Milnacipran, a selective serotonin (5-HT) and norepinephrine (NE) reuptake inhibitor, increases extracellular 5-HT and NA levels equally in the central nervous system. Here, we report that systemic administration of milnacipran (20-60 mg/kg) significantly suppressed food intake after fasting in C57BL6J mice. The appetite-suppressing effects of milnacipran were sustained for 5 h. Neither SB242084, a selective 5-HT2C receptor antagonist, nor SB224289, a selective 5-HT1B receptor antagonist, reversed the appetite-suppressing effects of milnacipran. Milnacipran suppressed food intake and body weight in wild-type mice and in A(y) mice, which have ectopic expression of the agouti protein. Moreover, milnacipran significantly increased hypothalamic proopiomelanocortin (POMC) and cocaine- and amphetamine-regulated transcript (CART) mRNA levels, while having no effect on hypothalamic neuropeptide Y, ghrelin, corticotropin-releasing hormone (CRH), and suppressor of cytokine signaling-3 mRNA levels. Interestingly, milnacipran did not increase plasma corticosterone and blood glucose levels, whereas fenfluramine, which inhibits 5-HT reuptake and stimulates 5-HT release, significantly increased plasma corticosterone and blood glucose levels in association with increased hypothalamic CRH mRNA levels.
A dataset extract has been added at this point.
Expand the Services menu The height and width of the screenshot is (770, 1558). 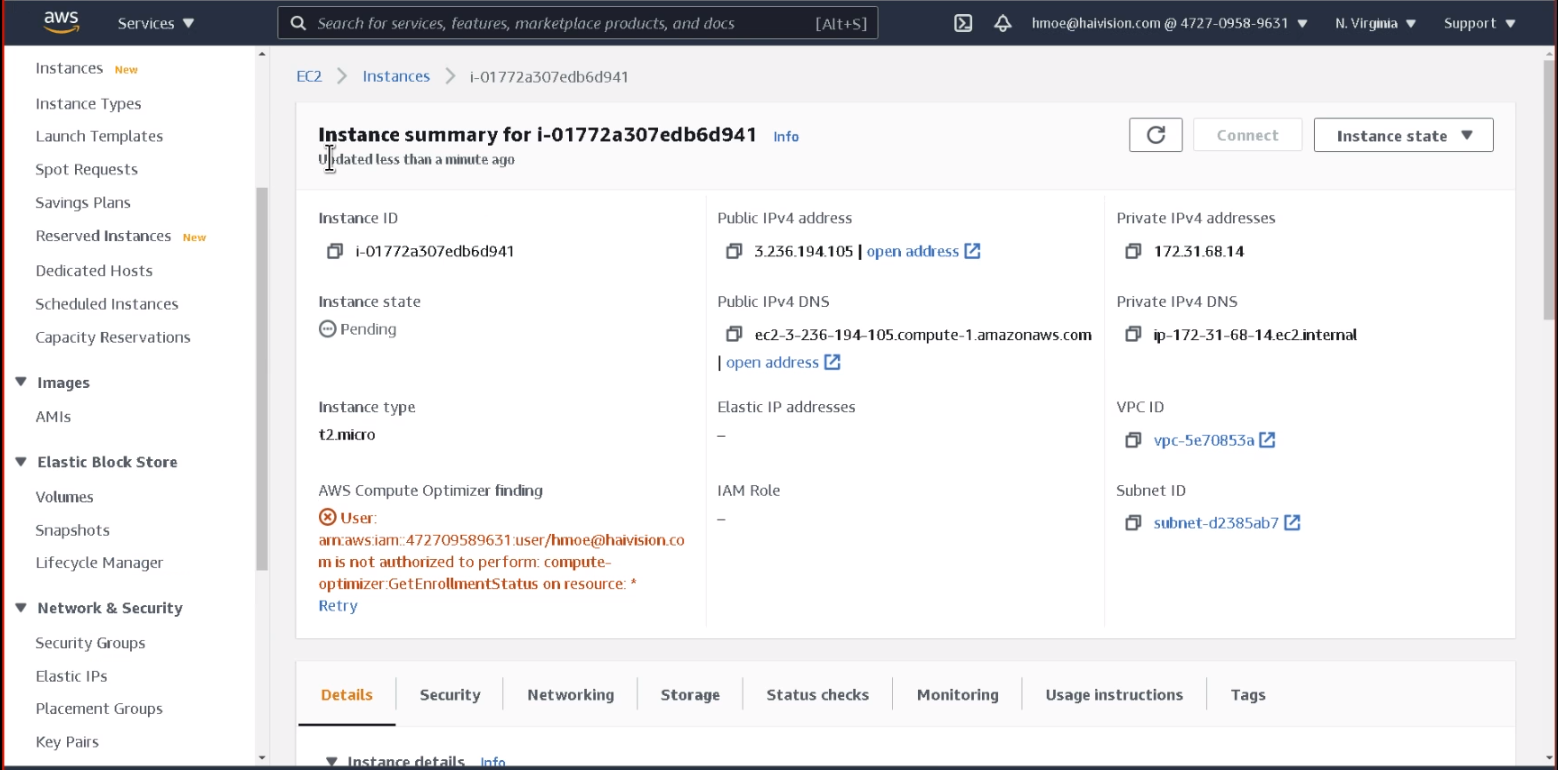156,23
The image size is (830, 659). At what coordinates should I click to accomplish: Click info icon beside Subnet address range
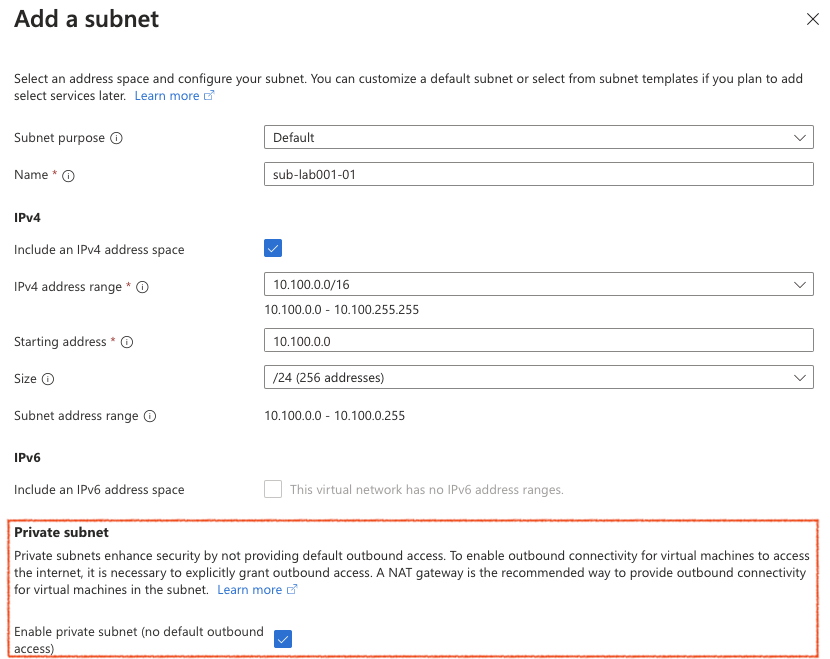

The appetite-suppressing effects of milnacipran had no effects on food intake in food-restricted, wild-type mice and A(y) mice. On the other hand, fenfluramine suppressed food intake in food-restricted wild-type mice, but it had no effects in food-restricted A(y) mice. These results suggest that inhibition of 5-HT and NA reuptake induces appetite-suppressing effects independent of 5-HT2C and 5-HT1B receptors, and increases hypothalamic POMC and CART gene expression without increasing plasma corticosterone and blood glucose levels in mice.